Records from a data source
- - - -

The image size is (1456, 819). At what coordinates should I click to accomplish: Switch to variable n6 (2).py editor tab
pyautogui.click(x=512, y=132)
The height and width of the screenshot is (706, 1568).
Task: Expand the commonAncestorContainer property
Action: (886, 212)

- - - -

**Work instruction:** Print the entries above exactly as they were written, down to the last line.

**Written solution:**
The image size is (1456, 819). At what coordinates should I click to accomplish: Switch to variable n6 (2).py editor tab
pyautogui.click(x=512, y=132)
The height and width of the screenshot is (706, 1568).
Task: Expand the commonAncestorContainer property
Action: (886, 212)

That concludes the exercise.